In [1]:
import pandas as pd
import numpy as np

# Load cleaned data from previous step
df = pd.read_csv('../data/processed/cleaned_crypto.csv', parse_dates=['date'])
df = df.sort_values('date').reset_index(drop=True)
df.head()


Unnamed: 0,open,high,low,close,volume,marketCap,timestamp,crypto_name,date
0,112.900002,118.800003,107.142998,115.910004,0.0,1288693000.0,2013-05-05T23:59:59.999Z,Bitcoin,2013-05-05
1,3.49313,3.69246,3.34606,3.59089,0.0,62298190.0,2013-05-05T23:59:59.999Z,Litecoin,2013-05-05
2,115.980003,124.663002,106.639999,112.300003,0.0,1249023000.0,2013-05-06T23:59:59.999Z,Bitcoin,2013-05-06
3,3.59422,3.78102,3.11602,3.37125,0.0,58594360.0,2013-05-06T23:59:59.999Z,Litecoin,2013-05-06
4,112.25,113.444,97.699997,111.5,0.0,1240594000.0,2013-05-07T23:59:59.999Z,Bitcoin,2013-05-07


In [2]:
# 1. Daily log return
df['log_return'] = np.log(df['close'] / df['close'].shift(1))


In [3]:
# 2. Rolling volatility (past variation)
df['volatility_7d'] = df['log_return'].rolling(window=7).std()
df['volatility_21d'] = df['log_return'].rolling(window=21).std()

In [4]:
# 3. Moving averages
df['ma_7'] = df['close'].rolling(window=7).mean()
df['ma_21'] = df['close'].rolling(window=21).mean()


In [5]:
# 4. Volume ratio (relative activity)
df['vol_ratio'] = df['volume'] / df['volume'].rolling(window=7).mean()

In [6]:
# 5. Target variable (next week’s volatility)
df['target_vol_7d'] = df['volatility_7d'].shift(-7)


In [7]:
# 6. Drop missing rows caused by rolling & shifting
df.dropna(inplace=True)
df.head()

Unnamed: 0,open,high,low,close,volume,marketCap,timestamp,crypto_name,date,log_return,volatility_7d,volatility_21d,ma_7,ma_21,vol_ratio,target_vol_7d
629,763.280029,777.51001,713.599976,735.070007,46862700.0,8955395000.0,2013-12-27T23:59:59.999Z,Bitcoin,2013-12-27,-0.035955,8.901689,8.581779,314.866248,201.611326,7.0,7.884601
630,24.806601,25.2691,22.263599,23.272301,31112200.0,566088000.0,2013-12-27T23:59:59.999Z,Litecoin,2013-12-27,-3.452702,8.9019,8.627728,220.732288,202.719516,2.793019,8.783791
631,0.000603,0.000628,0.000497,0.000522,477422.0,8016604.0,2013-12-27T23:59:59.999Z,Dogecoin,2013-12-27,-10.705298,8.970098,8.618737,220.729214,201.916912,0.042599,7.954442
632,0.024426,0.027123,0.023527,0.027076,148422.0,211674100.0,2013-12-27T23:59:59.999Z,XRP,2013-12-27,3.948912,9.131993,8.550137,220.729598,201.917168,0.013218,8.223179
633,0.027554,0.028106,0.026629,0.027303,143404.0,213453400.0,2013-12-28T23:59:59.999Z,XRP,2013-12-28,0.008371,8.619843,8.222379,217.196827,172.528944,0.012748,8.258219


In [8]:
df[['date', 'close', 'log_return', 'volatility_7d', 'ma_7', 'target_vol_7d']].head(10)

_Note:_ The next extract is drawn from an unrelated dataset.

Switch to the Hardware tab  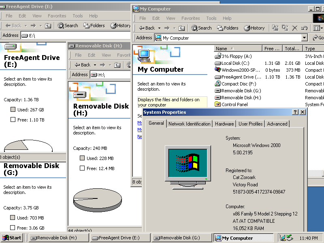224,124
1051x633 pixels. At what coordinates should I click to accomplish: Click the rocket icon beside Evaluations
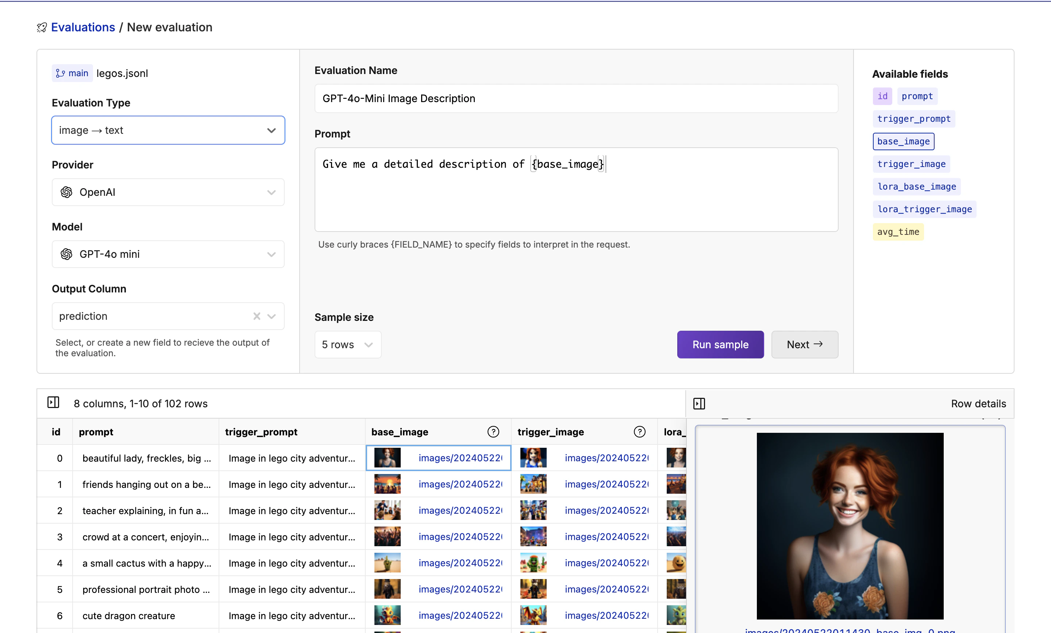pos(41,28)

Unnamed: 0,date,close,log_return,volatility_7d,ma_7,target_vol_7d
629,2013-12-27,735.070007,-0.035955,8.901689,314.866248,7.884601
630,2013-12-27,23.272301,-3.452702,8.9019,220.732288,8.783791
631,2013-12-27,0.000522,-10.705298,8.970098,220.729214,7.954442
632,2013-12-27,0.027076,3.948912,9.131993,220.729598,8.223179
633,2013-12-28,0.027303,0.008371,8.619843,217.196827,8.258219
634,2013-12-28,0.000459,-4.086727,7.705493,217.196807,9.212422
635,2013-12-28,727.830017,14.277546,7.77463,212.318241,7.661536
636,2013-12-28,22.5627,-3.473769,7.884601,110.531482,7.657348
637,2013-12-29,0.000454,-10.812655,8.783791,107.206933,8.606216
638,2013-12-29,0.027218,4.092465,7.954442,107.210747,9.500548


In [9]:
df.to_csv('../data/processed/features_crypto.csv', index=False)
print("✅ Feature-engineered data saved successfully!")


✅ Feature-engineered data saved successfully!